Folks want abusive soldiers encamped in Kalinga in homes, school, church out
>> Monday, September 19, 2016
LUBUAGAN, Kalinga – Soldiers have taken over
homes of residents here in Barangay Uma, using these as encampments and
residents are asking concerned authorities to make them leave.
Folks said they are
living in fear, their livelihood affected as they are afraid of going to their
fields lest they are shot considering soldiers have been doing abusive acts
against them.
They petitioned
soldiers to leave their homes, saying elements of 50th Infantry Battalion have
been occupying seven houses, an elementary school and the St. Peter’s Church
rectory.
The villagers bared
this to a team from a women’s alliance in the Cordillera highlands that visited
them recently.
“If not for the peace
pact forged between our tribe and the tribes of some of the soldiers, we could
have kicked them out immediately. They are abusive," an elder said in
Ilocano.
According to
Innabuyug, documented complaints include a soldier allegedly aiming a rifle at
a teenager who passed by the church rectory on his way to school at 5 a.m. on
Aug. 17.
“Sorry is not
medicine. I want them out of our village," Innabuyug quoted him as saying
when the soldier tried to reach out to him and apologize. His parents are
worried about the extent of the trauma their son suffered from the incident.
Villagers,
especially mothers and elders, do not want any more incidents and are demanding
a troop pullout soonest.
“We just want
to protect our people.

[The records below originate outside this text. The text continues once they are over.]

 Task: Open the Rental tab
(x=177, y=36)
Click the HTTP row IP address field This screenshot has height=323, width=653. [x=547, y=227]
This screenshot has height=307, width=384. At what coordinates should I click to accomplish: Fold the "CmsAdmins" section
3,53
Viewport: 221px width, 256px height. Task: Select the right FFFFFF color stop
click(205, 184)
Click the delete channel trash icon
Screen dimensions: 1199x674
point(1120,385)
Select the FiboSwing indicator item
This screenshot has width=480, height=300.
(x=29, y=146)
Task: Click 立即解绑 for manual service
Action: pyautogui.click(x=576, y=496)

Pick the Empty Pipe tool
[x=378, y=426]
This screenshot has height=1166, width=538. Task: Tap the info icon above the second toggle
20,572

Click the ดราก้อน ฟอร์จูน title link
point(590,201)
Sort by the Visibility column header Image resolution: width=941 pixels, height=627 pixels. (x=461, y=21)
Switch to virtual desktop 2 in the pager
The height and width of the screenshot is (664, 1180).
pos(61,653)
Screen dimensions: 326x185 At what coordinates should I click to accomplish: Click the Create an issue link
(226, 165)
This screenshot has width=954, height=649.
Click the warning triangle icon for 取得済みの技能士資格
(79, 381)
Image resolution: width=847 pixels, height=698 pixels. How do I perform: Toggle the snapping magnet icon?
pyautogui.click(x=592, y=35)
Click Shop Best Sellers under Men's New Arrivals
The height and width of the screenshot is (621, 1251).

We only agreed they can stay for five days for them to
rest but they have grown roots that are hard to uproot," another woman
villager said.
According to
Innabuyug, the villagers are also complaining about the alleged harassment of
women; disruption of economic activities; threats and intimidation against
several individuals, especially members of the Ag-agama Community Organization.
The villagers have
also said the soldiers have brought fear and chaos to the community.
According to
villagers' accounts, the soldiers regularly move around the village in combat
gear at night and at dawn.
They said troop
presence is curtailing their freedom to go to their farms.
Their movements
have reportedly been monitored for nearly a year because AGCO is a suspected
New People's Army front organization.
Earlier, the 50th IB
confirmed aiding the local police in common police operations against
criminality, terrorism and drugs in villages in the Cordillera.
The battalion is
headquartered in Pinukpuk, Kalinga while its mother unit, the 5th Infantry
Division, is based in Gamu in Isabela province.